Yep, I’m pretty steamed about that too. I will be reading it on my kindle on release day regardless. When the ebook comes out, I’ll pay for it then.

Heh, I’ll do the same, but I hesitate mentioning that out loud. I am simply refusing to buy another deadtree to gather up dust and shelf space while it’s astronomically more convenient on my Kindle.

Why isn’t it up to her? Other than the money left on the table. I assume she has all of the legal rights to the works. As I recall, Bradbury also refused to allow e-versions of his books.

I just don’t buy physical books any more, full stop. Nothing more to it.

It is of course completely up to her. She chose to delay, so I’ll pay once it comes out.
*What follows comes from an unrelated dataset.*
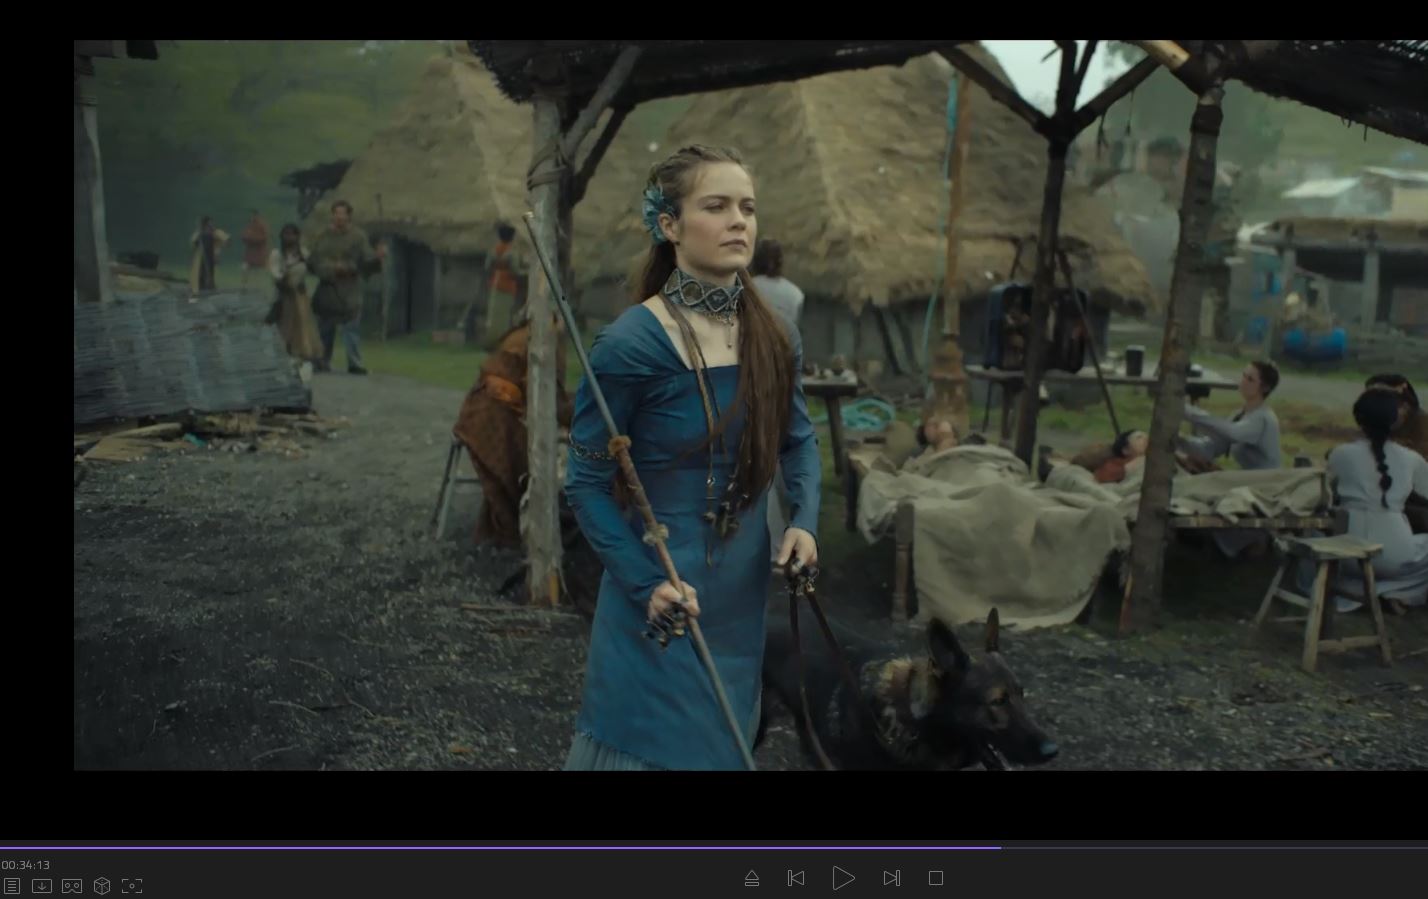
Task: Skip to the next track
Action: pos(891,878)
If she decided not to release an ebook at all, I would simply shrug and not pay at all. Either way, I read the book in my preferred format. All she actually controls is when and if she gets paid.

I’ve never made it past 7 or 8 on a series read through. I should really try to plug away at it at some point

It was made clear to her by the publisher, Sanderson and the fans on how such a decision is detrimental to her moneyflow. Not clearly enough, though. As now people who’d have bought the ebook on release will wait a couple of days for a scanned pirated version and never bother buying it four months later.
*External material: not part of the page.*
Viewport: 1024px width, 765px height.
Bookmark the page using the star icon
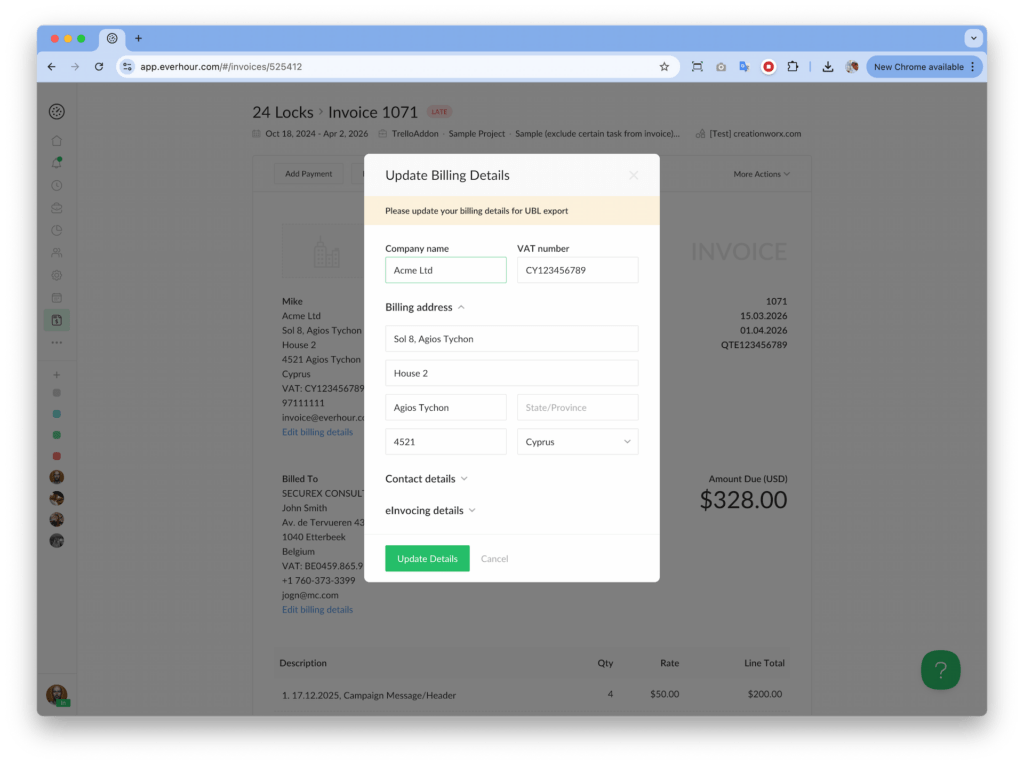(x=664, y=66)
The funny thing here is that, if I could buy the book in ebook version tomorrow, I would do it, and after that I would buy it a second time in paper form when it’s released in my country, a year later.

But, chances are the digital version that will be out sooner will be the pirate one, so I won’t buy the digital level version, and only will buy the physical one. At least with me, they are losing money.

It seems the last book is well received. Probably because Sanderson knows much better what the fans expect and how to meet those demands. I actually doubt that an ending written by Jordan would have received as much consensus.

I’m reading this series for the first time these years and book 1 was too derivative to be interesting (though it works as a opening for a certain audience). Book 2 instead was much, much better and it was fun to read. It’s a good adventure overall and has all the signs of a series that wants to become a classic. Book 3 instead made less of an impression on me. The party was split and not much was going on that was interesting. But at least it was good to see that the characters were pushed on, instead of perma-stalling into an endless quest. It showed that Jordan had a story planned with some significant changes.

Now I’m about 150 pages into book 4 (while reading Dune, Erikson and Dick), which is reputed the best and where things open up more complexly. It’s still very readable but beside some ominous visions not much happened. Just a few oddballs encounters that nowadays are the most cliche ever: card figures that come alive, poltergeist effects and mirror images trying to kill the owner… Not exactly imaginative stuff, and all rather lamely explained as weird things bubbling up at random as consequence of the Bad Guy waking up.

It all feels a bit juvenile, but in that category it’s actually quite good, and I can understand the appeal and why it became so popular.

I think we are going to see that again with Martin. Whenever the 6th book will be out people will realize it’s so much padded that it’s simply impossible that he’ll be able to finish in just one more.

And the problem again is not that the story outruns the space available, but that middle books wasted precious time and space.

Except for the fact that Jordan actually wrote the ending and Sanderson and Harriet left it largely untouched except for some minor changes.